■ Descripción del problema
Recopile todas las líneas de abajo que contengan la cadena "number". Tenga en cuenta que se distingue entre mayúsculas y minúsculas.

■ Sección de datos
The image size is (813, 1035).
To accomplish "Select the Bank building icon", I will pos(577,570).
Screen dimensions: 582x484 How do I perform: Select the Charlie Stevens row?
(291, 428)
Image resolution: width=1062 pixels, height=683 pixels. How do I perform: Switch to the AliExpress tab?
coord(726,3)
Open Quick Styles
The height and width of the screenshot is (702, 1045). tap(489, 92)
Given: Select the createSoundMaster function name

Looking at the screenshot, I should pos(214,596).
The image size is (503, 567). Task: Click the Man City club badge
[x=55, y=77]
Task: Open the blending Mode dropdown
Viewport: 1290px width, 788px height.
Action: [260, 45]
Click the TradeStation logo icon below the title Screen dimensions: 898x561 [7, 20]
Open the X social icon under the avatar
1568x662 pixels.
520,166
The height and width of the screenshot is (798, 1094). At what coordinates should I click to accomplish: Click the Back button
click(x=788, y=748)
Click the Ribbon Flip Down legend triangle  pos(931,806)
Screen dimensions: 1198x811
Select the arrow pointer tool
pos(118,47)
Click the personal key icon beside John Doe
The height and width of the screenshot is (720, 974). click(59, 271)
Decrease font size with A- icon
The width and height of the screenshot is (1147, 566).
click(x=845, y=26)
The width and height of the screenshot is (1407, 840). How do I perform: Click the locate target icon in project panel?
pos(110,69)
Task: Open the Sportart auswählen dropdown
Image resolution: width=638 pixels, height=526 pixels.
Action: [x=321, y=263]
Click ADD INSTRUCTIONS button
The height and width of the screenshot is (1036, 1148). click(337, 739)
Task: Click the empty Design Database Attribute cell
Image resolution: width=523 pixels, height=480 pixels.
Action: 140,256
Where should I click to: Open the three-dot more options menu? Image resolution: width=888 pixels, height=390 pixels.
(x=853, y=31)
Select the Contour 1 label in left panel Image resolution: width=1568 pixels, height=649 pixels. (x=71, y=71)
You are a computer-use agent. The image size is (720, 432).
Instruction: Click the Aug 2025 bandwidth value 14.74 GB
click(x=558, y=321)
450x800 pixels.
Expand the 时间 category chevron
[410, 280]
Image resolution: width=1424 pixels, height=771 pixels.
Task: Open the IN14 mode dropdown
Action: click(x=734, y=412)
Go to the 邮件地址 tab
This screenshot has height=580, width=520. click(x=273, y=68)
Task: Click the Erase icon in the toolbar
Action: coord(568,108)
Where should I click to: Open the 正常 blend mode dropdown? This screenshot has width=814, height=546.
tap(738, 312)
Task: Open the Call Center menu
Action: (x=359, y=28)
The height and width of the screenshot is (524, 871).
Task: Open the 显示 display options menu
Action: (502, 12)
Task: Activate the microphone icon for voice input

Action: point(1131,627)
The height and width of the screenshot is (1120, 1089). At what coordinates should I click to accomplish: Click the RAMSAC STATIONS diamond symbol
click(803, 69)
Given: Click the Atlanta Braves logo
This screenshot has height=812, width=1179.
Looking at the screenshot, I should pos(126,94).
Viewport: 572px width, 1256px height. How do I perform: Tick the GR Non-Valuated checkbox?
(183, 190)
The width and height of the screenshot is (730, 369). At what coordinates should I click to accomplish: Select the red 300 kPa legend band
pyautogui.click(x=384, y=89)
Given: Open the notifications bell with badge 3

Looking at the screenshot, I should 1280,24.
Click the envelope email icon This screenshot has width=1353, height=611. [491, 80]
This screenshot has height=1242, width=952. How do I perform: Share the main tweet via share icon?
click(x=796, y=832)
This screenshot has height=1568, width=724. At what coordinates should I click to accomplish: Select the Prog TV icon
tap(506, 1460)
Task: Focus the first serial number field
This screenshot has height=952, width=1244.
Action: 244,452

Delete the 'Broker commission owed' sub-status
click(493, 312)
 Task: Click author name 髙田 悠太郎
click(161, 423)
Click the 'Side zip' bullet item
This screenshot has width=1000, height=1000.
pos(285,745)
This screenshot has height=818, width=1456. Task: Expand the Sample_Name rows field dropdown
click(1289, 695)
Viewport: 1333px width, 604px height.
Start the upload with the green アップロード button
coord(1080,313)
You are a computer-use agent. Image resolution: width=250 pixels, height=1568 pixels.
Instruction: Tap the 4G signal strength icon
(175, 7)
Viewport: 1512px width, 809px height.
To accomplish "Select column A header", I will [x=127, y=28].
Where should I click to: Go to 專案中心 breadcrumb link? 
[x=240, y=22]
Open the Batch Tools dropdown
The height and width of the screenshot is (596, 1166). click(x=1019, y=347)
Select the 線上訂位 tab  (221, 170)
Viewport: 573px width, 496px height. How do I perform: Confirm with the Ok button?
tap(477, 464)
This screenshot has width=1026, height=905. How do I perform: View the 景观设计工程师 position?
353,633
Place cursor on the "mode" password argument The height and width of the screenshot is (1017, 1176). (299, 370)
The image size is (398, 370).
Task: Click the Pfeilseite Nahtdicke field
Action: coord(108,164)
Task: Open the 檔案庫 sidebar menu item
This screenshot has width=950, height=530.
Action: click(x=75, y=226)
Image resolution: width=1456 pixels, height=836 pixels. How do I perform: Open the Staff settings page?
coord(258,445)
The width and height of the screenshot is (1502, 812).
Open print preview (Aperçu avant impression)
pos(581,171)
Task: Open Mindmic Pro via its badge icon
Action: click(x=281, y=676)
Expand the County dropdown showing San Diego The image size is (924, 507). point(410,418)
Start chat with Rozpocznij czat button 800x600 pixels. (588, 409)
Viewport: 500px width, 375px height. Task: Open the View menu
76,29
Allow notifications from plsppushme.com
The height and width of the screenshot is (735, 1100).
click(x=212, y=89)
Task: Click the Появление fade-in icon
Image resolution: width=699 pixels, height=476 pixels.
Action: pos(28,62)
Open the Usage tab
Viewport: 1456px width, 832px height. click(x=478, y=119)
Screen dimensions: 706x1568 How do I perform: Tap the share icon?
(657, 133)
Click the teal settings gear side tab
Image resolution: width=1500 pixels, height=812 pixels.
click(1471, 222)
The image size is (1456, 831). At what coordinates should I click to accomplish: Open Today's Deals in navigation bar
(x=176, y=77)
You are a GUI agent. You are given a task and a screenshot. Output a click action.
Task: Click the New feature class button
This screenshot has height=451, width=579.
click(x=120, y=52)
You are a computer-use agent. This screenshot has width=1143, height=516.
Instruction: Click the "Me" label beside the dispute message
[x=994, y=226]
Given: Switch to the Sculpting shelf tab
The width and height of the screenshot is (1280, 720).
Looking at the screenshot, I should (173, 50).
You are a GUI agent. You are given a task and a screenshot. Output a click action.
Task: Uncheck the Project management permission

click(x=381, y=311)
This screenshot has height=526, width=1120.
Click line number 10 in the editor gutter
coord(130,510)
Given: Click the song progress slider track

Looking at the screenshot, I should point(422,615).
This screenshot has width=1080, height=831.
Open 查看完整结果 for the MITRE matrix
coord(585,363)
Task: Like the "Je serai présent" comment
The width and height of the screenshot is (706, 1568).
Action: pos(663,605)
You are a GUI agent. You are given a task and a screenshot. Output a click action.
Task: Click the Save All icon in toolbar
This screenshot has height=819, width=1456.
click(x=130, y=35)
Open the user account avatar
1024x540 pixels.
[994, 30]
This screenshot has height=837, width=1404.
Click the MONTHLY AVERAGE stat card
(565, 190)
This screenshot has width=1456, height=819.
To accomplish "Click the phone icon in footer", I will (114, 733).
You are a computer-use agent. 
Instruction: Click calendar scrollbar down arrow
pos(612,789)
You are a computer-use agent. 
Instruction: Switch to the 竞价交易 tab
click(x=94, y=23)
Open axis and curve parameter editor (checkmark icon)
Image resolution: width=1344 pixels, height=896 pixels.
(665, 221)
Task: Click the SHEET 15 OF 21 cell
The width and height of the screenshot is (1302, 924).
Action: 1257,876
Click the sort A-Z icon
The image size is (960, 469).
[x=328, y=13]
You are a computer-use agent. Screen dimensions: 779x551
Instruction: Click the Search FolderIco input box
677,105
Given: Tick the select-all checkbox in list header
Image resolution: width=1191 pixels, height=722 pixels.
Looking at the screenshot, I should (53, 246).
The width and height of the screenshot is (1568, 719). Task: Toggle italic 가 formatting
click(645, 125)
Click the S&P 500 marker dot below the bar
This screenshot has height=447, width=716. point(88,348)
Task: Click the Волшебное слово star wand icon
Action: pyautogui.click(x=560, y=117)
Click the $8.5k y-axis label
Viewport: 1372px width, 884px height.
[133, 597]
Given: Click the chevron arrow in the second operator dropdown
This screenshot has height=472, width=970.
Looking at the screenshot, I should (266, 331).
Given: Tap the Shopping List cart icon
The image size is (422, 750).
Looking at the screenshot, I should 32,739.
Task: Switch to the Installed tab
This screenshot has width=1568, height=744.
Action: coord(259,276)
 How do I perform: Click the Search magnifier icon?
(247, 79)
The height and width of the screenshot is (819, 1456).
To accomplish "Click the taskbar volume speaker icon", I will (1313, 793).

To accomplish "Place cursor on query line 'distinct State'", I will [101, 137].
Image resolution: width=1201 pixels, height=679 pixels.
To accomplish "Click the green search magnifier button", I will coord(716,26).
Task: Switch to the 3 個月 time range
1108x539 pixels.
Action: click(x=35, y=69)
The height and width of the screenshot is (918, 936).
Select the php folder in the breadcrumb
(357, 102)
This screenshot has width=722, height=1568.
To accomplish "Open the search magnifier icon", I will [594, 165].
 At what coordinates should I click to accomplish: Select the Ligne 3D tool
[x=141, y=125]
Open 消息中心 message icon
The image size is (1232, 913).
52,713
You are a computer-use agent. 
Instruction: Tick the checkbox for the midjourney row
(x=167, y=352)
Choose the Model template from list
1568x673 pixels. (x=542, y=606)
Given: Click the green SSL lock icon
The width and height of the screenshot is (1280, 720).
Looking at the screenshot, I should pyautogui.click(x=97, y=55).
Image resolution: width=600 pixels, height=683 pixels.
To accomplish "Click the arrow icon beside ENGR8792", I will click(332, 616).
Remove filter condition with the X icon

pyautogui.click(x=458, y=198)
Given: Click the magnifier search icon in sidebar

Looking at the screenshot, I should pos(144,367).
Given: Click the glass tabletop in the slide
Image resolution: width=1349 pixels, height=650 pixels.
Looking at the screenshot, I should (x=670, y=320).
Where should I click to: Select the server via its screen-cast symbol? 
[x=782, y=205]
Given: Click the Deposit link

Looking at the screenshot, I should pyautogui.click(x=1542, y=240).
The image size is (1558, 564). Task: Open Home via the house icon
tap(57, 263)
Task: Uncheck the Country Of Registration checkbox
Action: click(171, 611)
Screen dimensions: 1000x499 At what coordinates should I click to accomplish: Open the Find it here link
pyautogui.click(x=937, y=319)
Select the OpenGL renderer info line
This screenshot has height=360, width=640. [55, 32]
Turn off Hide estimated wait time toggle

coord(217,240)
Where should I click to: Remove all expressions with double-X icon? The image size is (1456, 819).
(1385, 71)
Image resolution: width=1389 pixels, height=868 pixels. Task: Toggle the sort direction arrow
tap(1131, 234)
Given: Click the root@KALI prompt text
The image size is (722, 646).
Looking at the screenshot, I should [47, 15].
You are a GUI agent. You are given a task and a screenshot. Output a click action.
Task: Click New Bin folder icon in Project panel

■ Resultado correcto
Task: Focus the first serial number field
Click line number 10 in the editor gutter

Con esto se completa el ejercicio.